WO2008068058A1

WO2008068058A1 - Resistive touch panel filled with liquid

Info

Publication number: WO2008068058A1
Application number: PCT/EP2007/055262
Authority: WO
Inventors: Bengt Nissar
Original assignee: Sony Ericsson Mobile Communications Ab
Priority date: 2006-12-07
Filing date: 2007-05-30
Publication date: 2008-06-12
Also published as: US20080136791A1

Abstract

The invention is directed towards a resistive touch panel (32) as well as an information presentation device (12) and a portable electronic device including such a resistive touch panel The resistive touch panel (32) comprises a first flexible electrically conducting layer (18), a second electrically conducting layer (22), and a separating chamber (20) provided between the first and second electrically conducting layers. In the chamber (20) a transparent liquid (L) is provided.

Description

RESISTIVE TOUCH PANEL FILLED WITH LIQUID

TECHNICAL FIELD OF THE INVENTION

The present invention relates to the field of portable electronic devices and more particularly to the provision of a resistive touch panel as well as an information presentation device and a portable electronic device including such a resistive touch panel.

DESCRIPTION OF RELATED ART

In portable electronic devices such as portable communication devices like cellular phones, there is a widespread use of resistive touch panels for entering information. These touch panels are often, but not necessarily, provided above a display, such as a liquid crystal display. In these cases the display is used to show information that concerns the information that is entered via the touch panel. Here a resistive touch panel is normally provided through the use of a first and a second electrically conducting layer separated by an air gap, where at least the first layer is flexible. As a user uses the touch panel, the flexible first layer is pressed down such that it contacts the second conducting layer and thus the touch may be registered. In order to guarantee the separation of the two electrically conducting layers spacers are also often provided in the air gap.
- - -
▶ [Problems to solve]
1 – In the patent page on the liquid-filled touch panel, what separates the two electrically conducting layers in a conventional resistive touch panel?
2 – Continue the patent page on the liquid-filled touch panel from the point where it stops.

▶ [Data]
- - -
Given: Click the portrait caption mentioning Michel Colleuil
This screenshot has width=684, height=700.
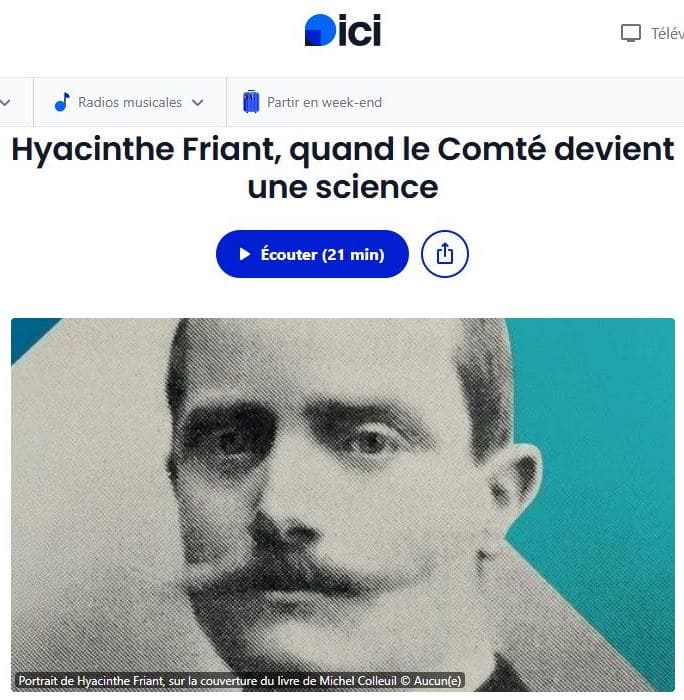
- - -
▶ [Answers for the tasks]
1 – An air gap separates them.

2 –
With these types of touch panels there are a number of problems that might be encountered. As the panel is often to be used in daylight, incident light will be reflected from the different layers. This reflected light can be disturbing to the user of the panel. It also often gives the panel a greyish colour, which limits the possibility to provide differentiated designs and colours for the panel. Another related problem is that the first flexible electrical conducting layer after having been pressed towards the second layer may not completely go back to its original position, there may become a "dent" in the structure. This "dent" will then, if nothing is done, give rise to so-called Newton rings that are disturbing to the user. There are ways to remove these Newton rings. One way is to provide a diffusive layer on the side of the second electrically conducting layer facing the flexible first conducting layer. This diffusive layer will diffuse the light that leaves the second electrically conducting layer and in this way the Newton rings are removed. However, this will also diffuse the light emanating from a possible display provided below the touch panel. Thus the image that is presented in this way will not be sharp. This is a disadvantage when an image is to be presented in a small sized portable electronic device. Because of the small size there is a desire to have images as sharp as possible. This is not possible to do with the above mentioned diffusive layer.

There have been made some efforts within the field to replace the air with materials. In for instance US 2003/020540, there is placed a composite comprising electrically conducting particles between the two conducting layers. Here the electrically conducting particles start to conduct when the panel is depressed. However it appears as this composite will not improve the visibility of an underlying display due to the inclusion of the electrically conducting particles. A similar solution is described in JP05-143219.

There is therefore room for improvement within the field of resistive touch panels.

SUMMARY OF THE INVENTION

One object of the present invention is to provide an improved resistive touch panel.

According to a first aspect of the present invention, this object is achieved by resistive touch panel comprising: a first flexible electrically conducting layer, a second electrically conducting layer, and a separating chamber provided between the first and second electrically conducting layers, wherein said chamber comprises a transparent liquid.

A second aspect of the present invention is directed towards a resistive touch panel including the features of the first aspect, wherein the liquid is electrically isolating.

A third aspect of the present invention is directed towards a resistive touch panel including the features of the third aspect, wherein the liquid is a chemically non-reactive liquid at least regarding the materials that make up the walls of the chamber.

A fourth aspect of the present invention is directed towards a resistive touch panel including the features of the first aspect, wherein the liquid is insensitive to temperature and pressure. A fifth aspect of the present invention is directed towards a resistive touch panel including the features of the first aspect, wherein the liquid has a refractive index that is matched to the refractive index of the first conducting layer.

A sixth aspect of the present invention is directed towards a resistive touch panel including the features of the fifth aspect, wherein the refractive index of the liquid is matched to the refractive index of the second conducting layer.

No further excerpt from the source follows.